Recently a consumer advocate asked me why the lived expertise of someone in their own life is so undervalued in the decision-making processes that lead to compulsory mental health care. It was a question about health justice partnership, but the question took me right back to my time working with the NSW Mental Health Review Tribunal.
Tribunals play an interesting role in the health justice landscape. Their work spans many of the everyday problems in people’s lives that can escalate to crisis if not addressed in a timely and effective way. A tribunal hearing might occur if you are navigating a Guardianship Order and having to demonstrate whether you have the capacity to make decisions about your finances. Or in relation to a compulsory order for mental health care. A tenancy dispute that has escalated and has not been otherwise resolved can go to a tribunal. So too, appealing a social security issue, like a decision by the National Disability Insurance Agency.
Appearing before a tribunal can be a stressful, even harrowing experience. Evidence is presented and may be argued over by health, legal or other experts. The lived expertise of the person in question is often not centred in the process.
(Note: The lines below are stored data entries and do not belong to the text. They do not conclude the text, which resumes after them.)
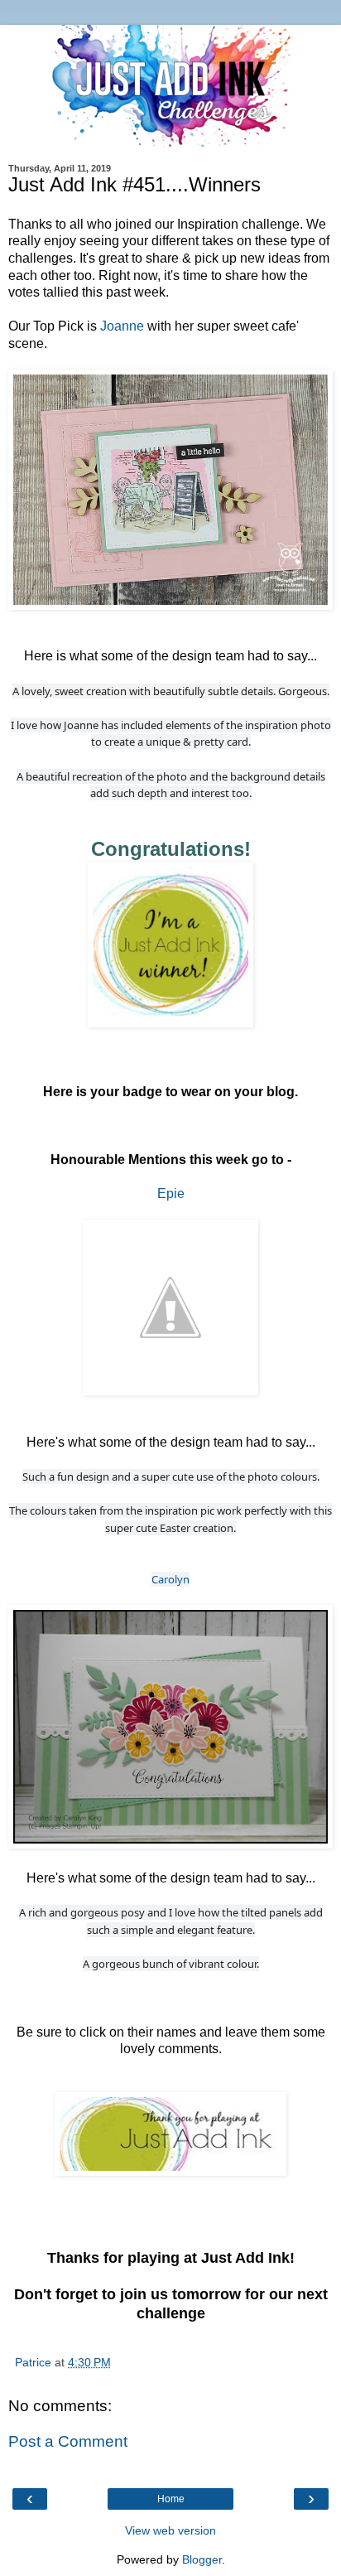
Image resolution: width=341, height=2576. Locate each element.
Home (171, 2499)
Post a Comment (67, 2441)
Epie (171, 1194)
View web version (170, 2530)
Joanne (122, 326)
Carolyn (170, 1579)
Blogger (202, 2559)
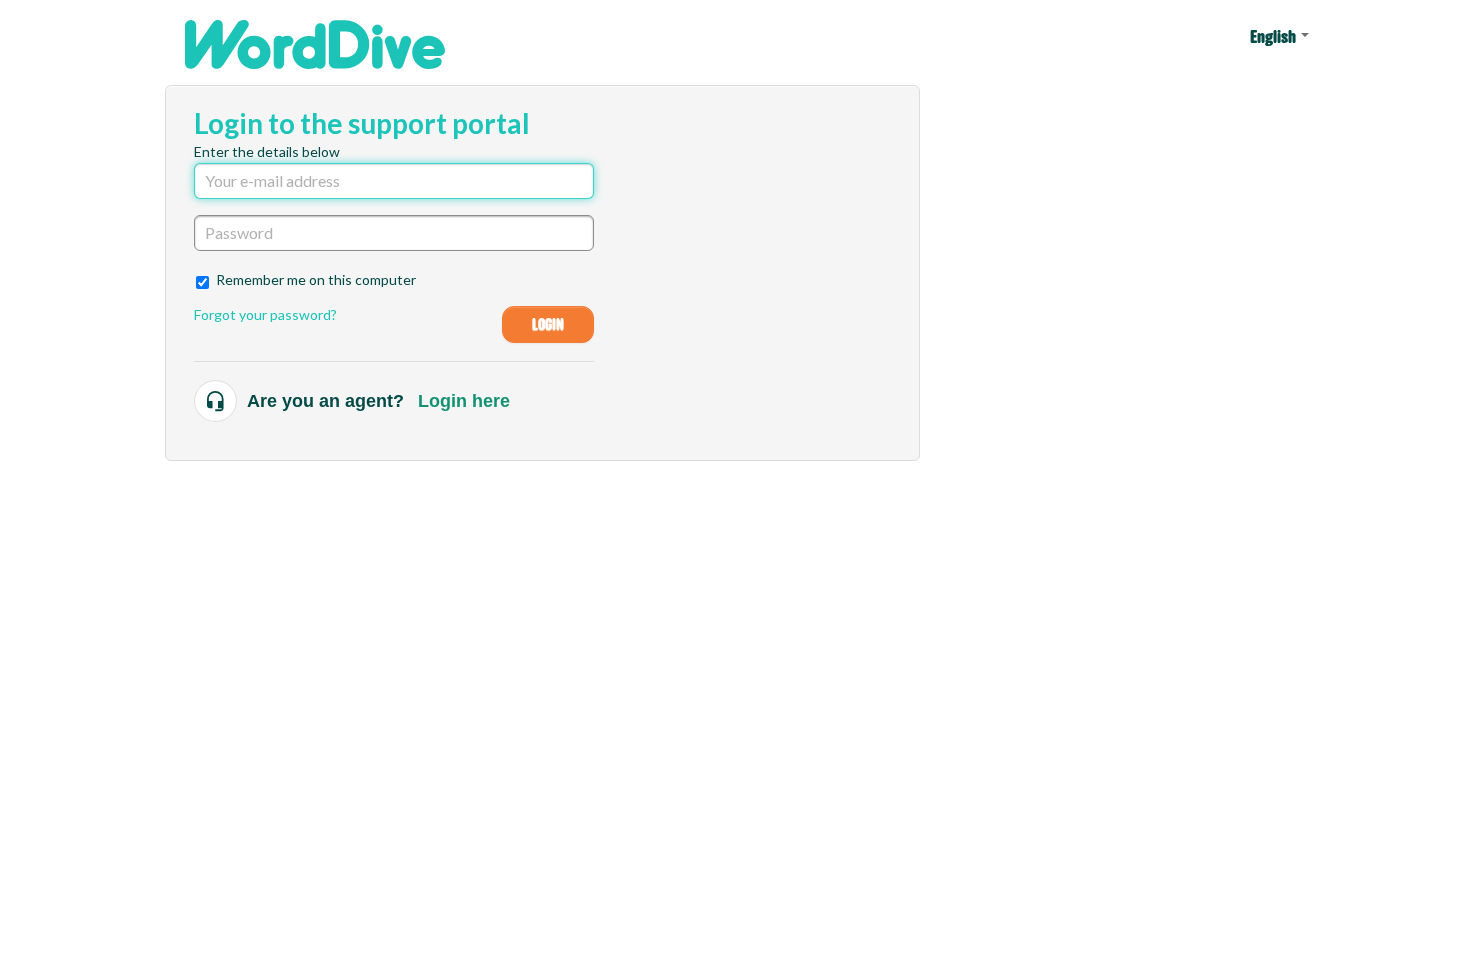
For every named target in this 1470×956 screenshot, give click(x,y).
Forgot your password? (265, 314)
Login (548, 324)
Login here (464, 401)
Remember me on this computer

The original intent behind tribunals was a space where different forms of expertise could be analysed and used to inform decision-making. But policy changes over time, and budgets cuts that have left inadequate resources for care, support and representation, mean many tribunals are now a highly adversarial experience.
These were the issues explored in a recent conference by the Council of Australasian Tribunals, ‘Navigating the sea of health and justice needs in the delivery of Tribunal Services’. From my time working in and researching mental health tribunal decision-making, the opportunity to introduce the principles of a health justice approach to this environment was too good to miss.
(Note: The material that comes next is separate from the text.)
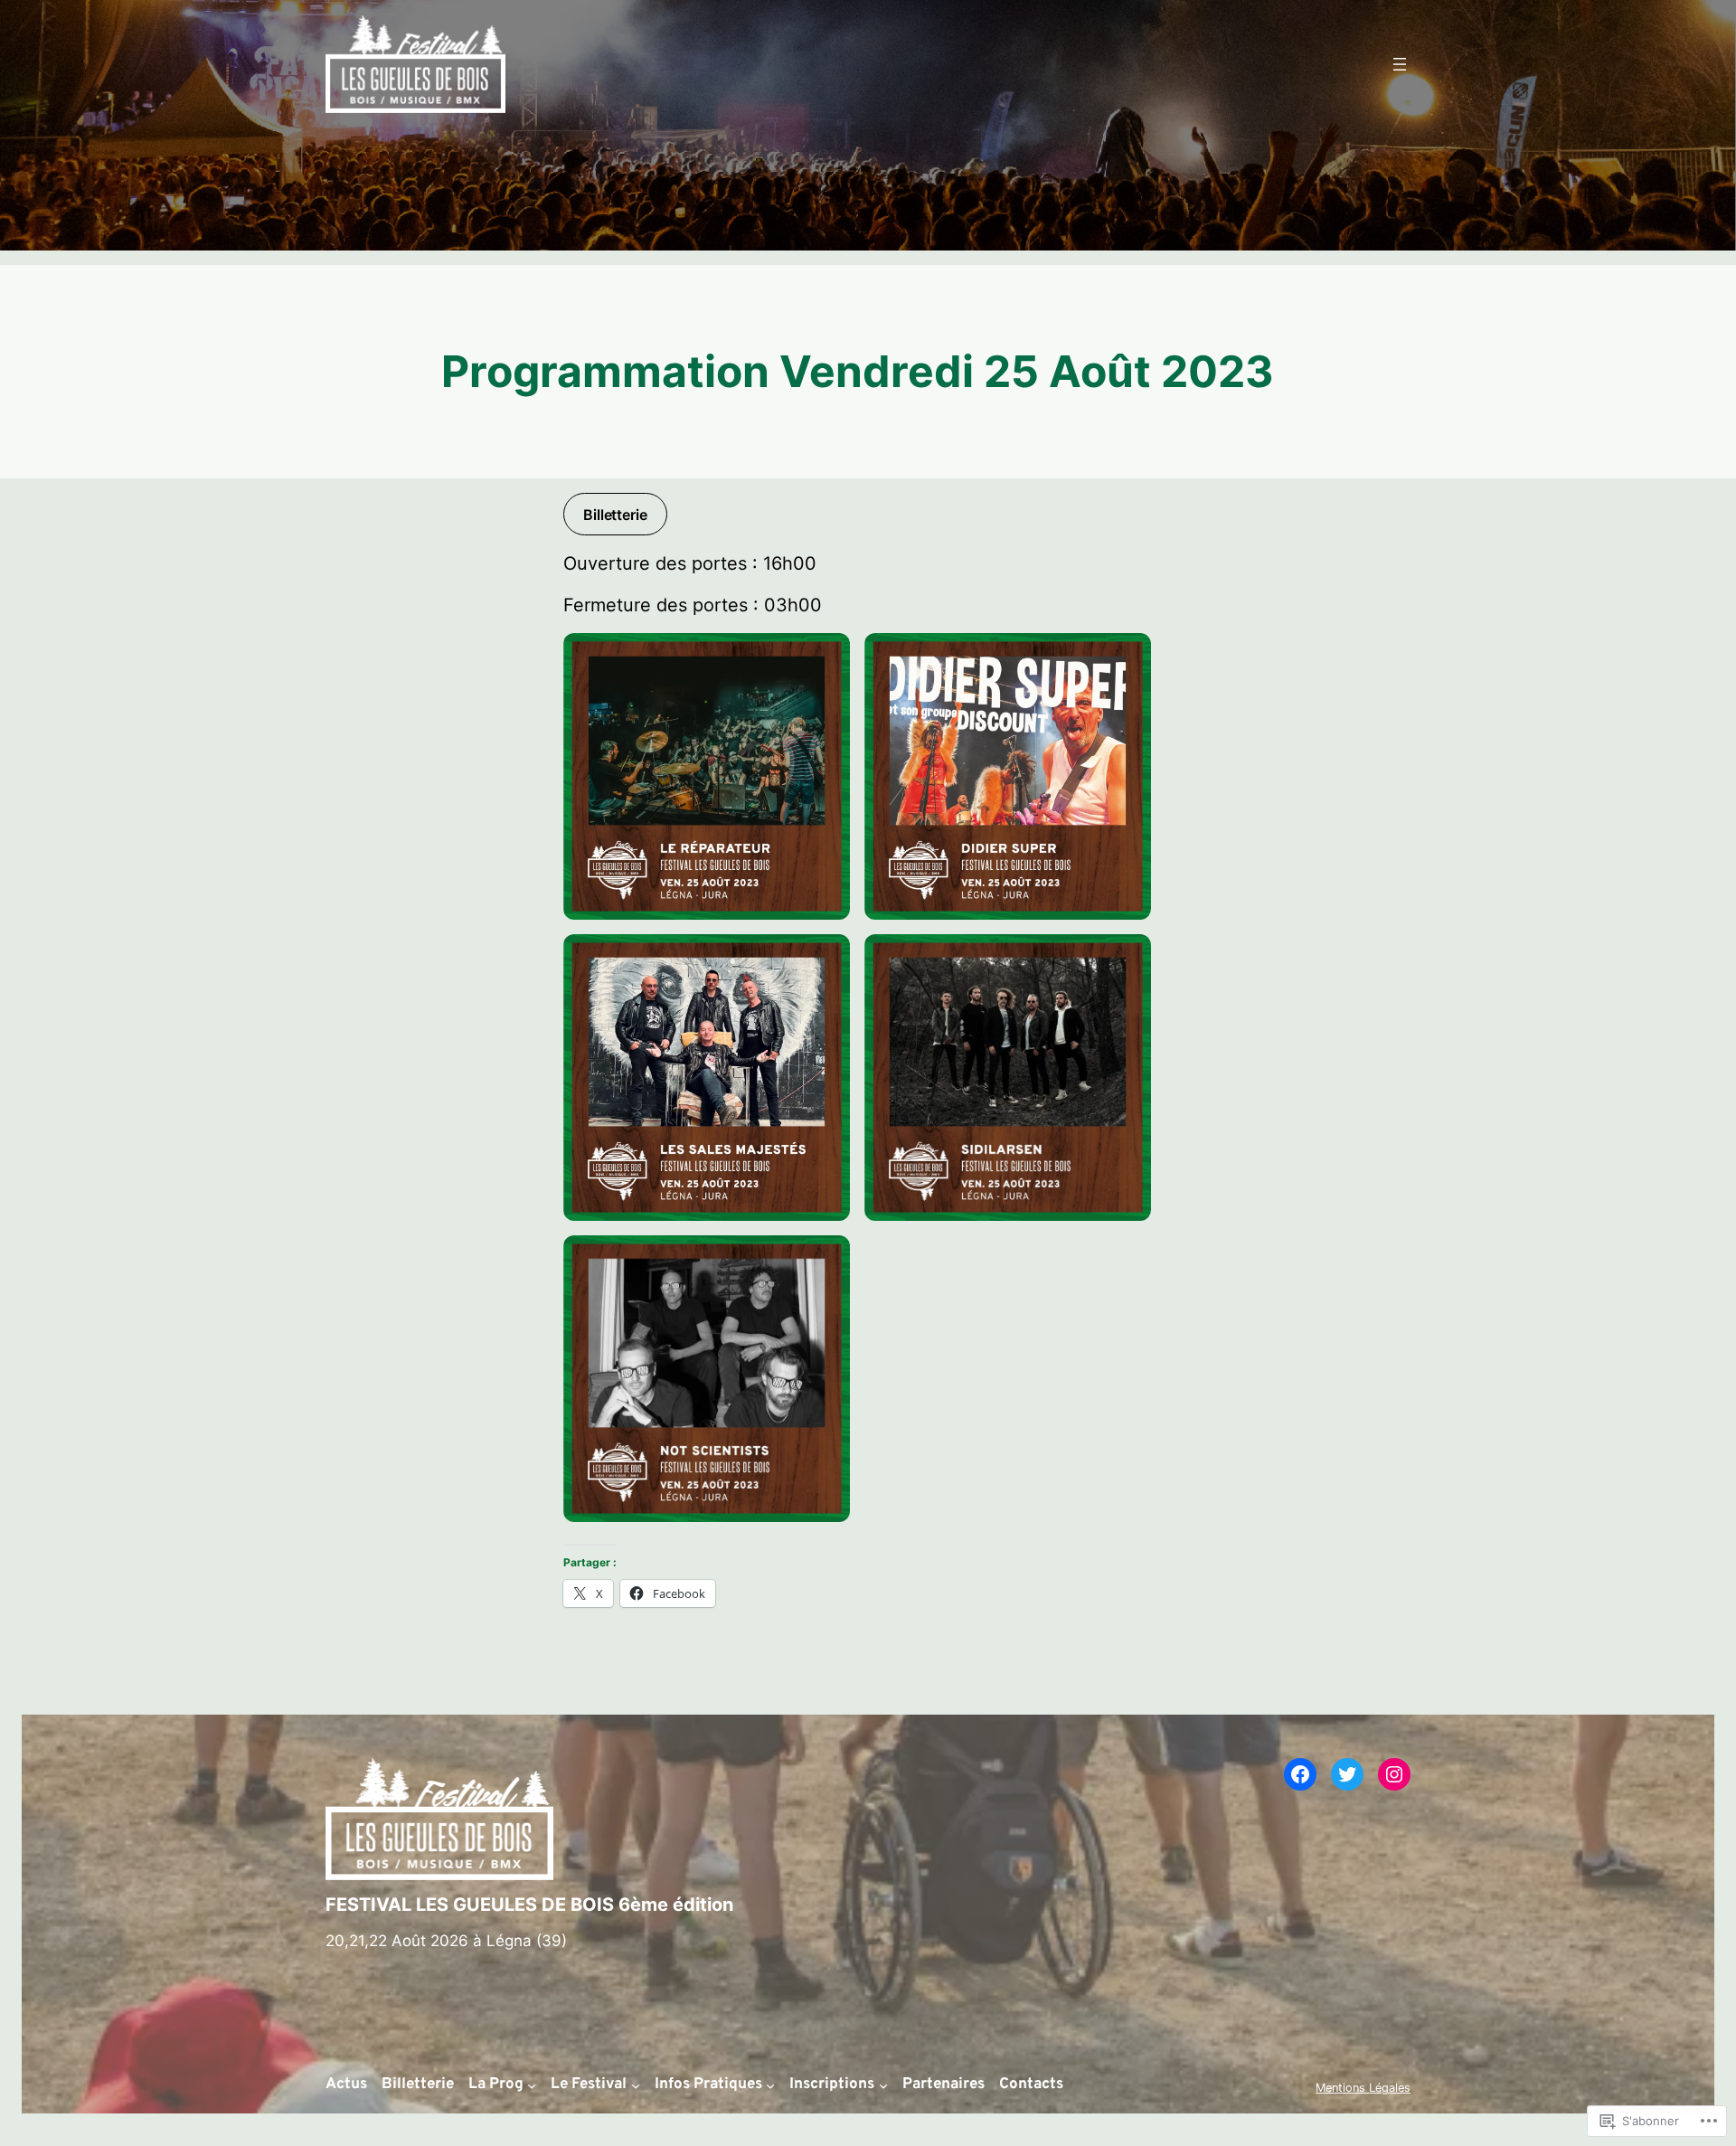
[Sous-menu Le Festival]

There are so many ways that a health justice approach could improve not just the experience of tribunal processes but the outcomes they achieve. Where the sequencing of health care, legal assistance and other support move beyond immediate crisis response towards achieving sustained outcomes. Where moving from an adversarial system to one of collaboration can build capability across health, legal and community service practitioners and administrators. Where the data that is routinely collected by tribunals can be put to the service of outcomes measurement, helping people coming through the tribunal system and those working within it to monitor and assess the impact of hearings on people’s lives.
The promise of a health justice approach in Australia’s tribunal systems is not just a move away from adversarial processes but a much more significant improvement in health justice outcomes through the work of tribunals. I can’t wait to see how the health justice agenda develops across Australasia’s tribunals.